The Boks became the first team to win the World Cup four times, claiming their second triumph in France, to add to their 2007 title.
Kolisi added the 2023 trophy to the Springboks’ 2019 triumph in Japan, matching Richie McCaw claiming 2011 and 2015 glory with New Zealand.
Reflecting on his journey from poverty to superstardom, Kolisi explained: “We shouldn’t be where we are today.
“There's no way we should be where we are today. I had my own reasons to play rugby, look after my family, give back to my community.
“What brings us together is our country. I can’t explain it to you in words, when we come together in a common goal, nothing can stop us as a country.
“We’re not saying we’re going to win all the time, but we promise you we’ll give it everything. I wouldn’t change the script.

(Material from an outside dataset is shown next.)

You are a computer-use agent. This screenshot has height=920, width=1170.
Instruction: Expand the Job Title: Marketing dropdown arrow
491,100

“I’ve known [South Africa head coach] Jacques Nienaber since I was 18 years old, Rassie Erasmus gave me my first contract at 17.

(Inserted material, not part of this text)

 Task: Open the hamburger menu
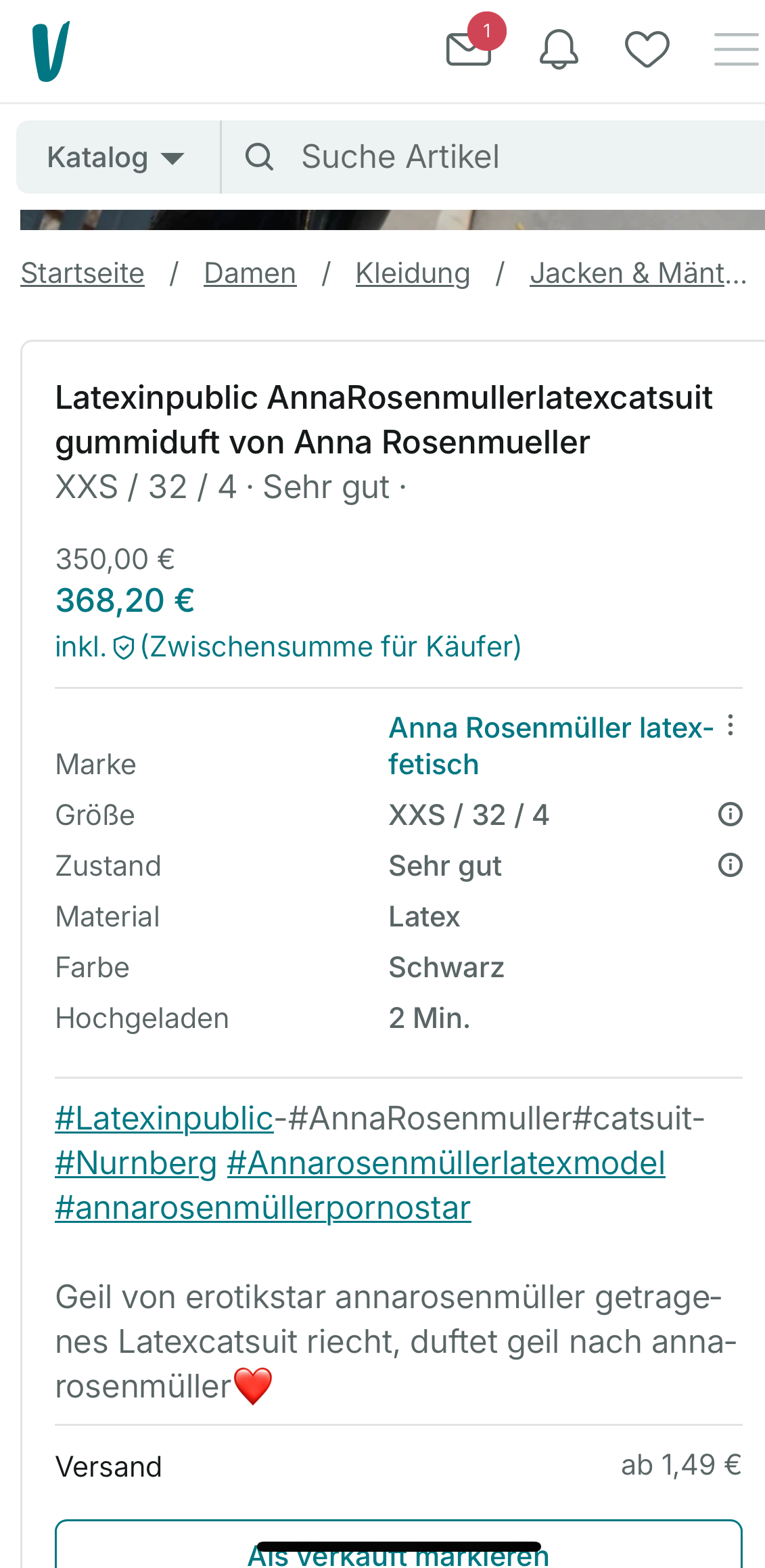(736, 49)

“Eben Etzebeth is always serious, but he was smiling and laughing before the game, just about our journey, where we’ve come from to be here for the World Cup final.
“I would do this over and over again.”
Nienaber will now join Leinster, having helped South Africa win back-to-back World Cup titles.

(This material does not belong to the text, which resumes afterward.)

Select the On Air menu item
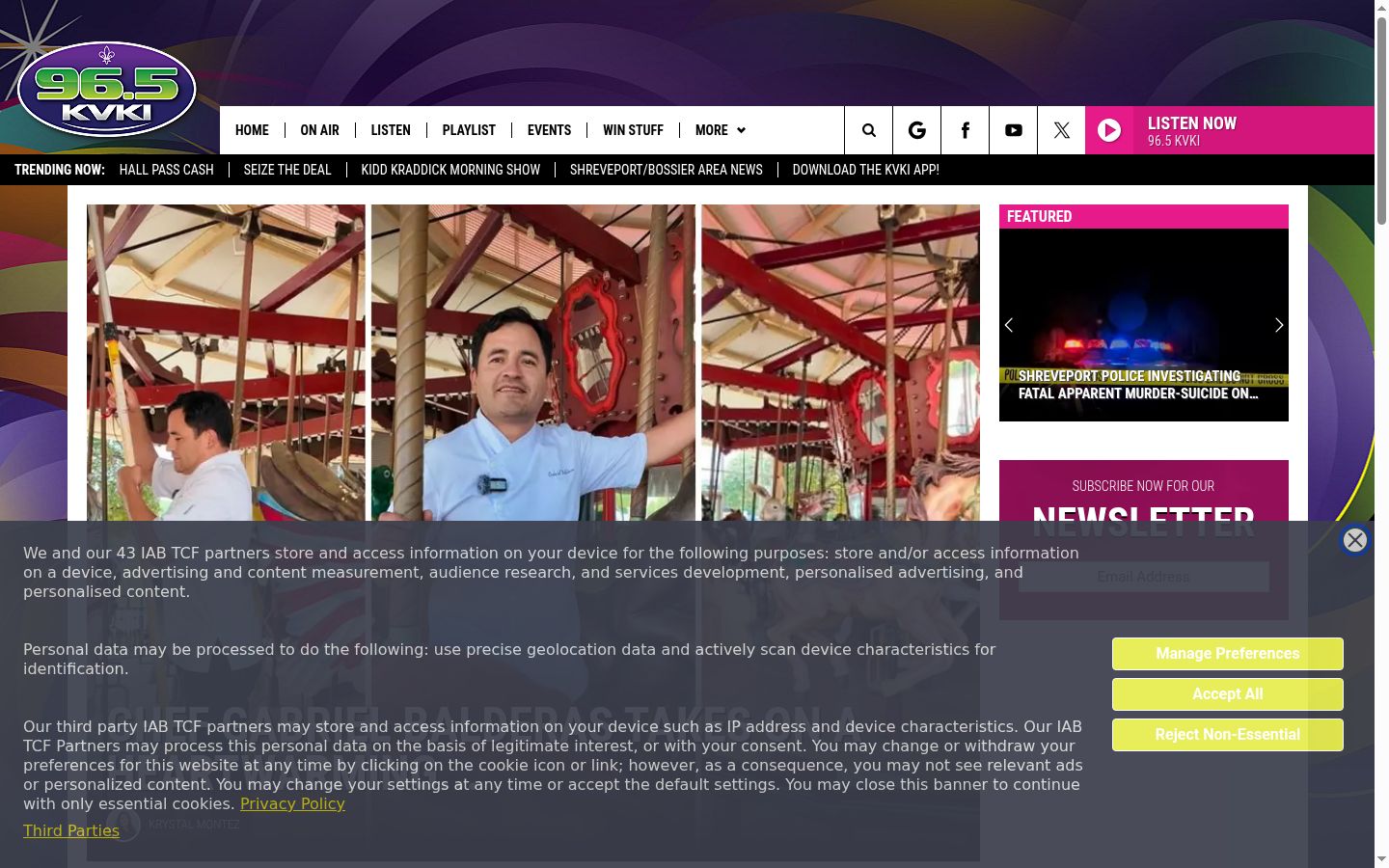Screen dimensions: 1389x868 (x=319, y=130)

Kolisi paid tribute to the coach he has known his whole adult life, with a sincere thank you.
“Jacques has cared about us as people, he took it further, far deeper than just a rugby game,” said Kolisi.
Turning directly to Nienaber in the post-match press conference, with the Webb Ellis Cup sat between them, Kolisi continued: “It’s been a huge honour for me and a privilege, Jacques.
“I appreciate you, we love you as a team, not as a coach but as a person.
“You’ve taken it to another level. You talk to me as a person, father, husband, son.
“It goes such a long way for a player. Thank you, we honour you as a team. I hope you’re proud of us.”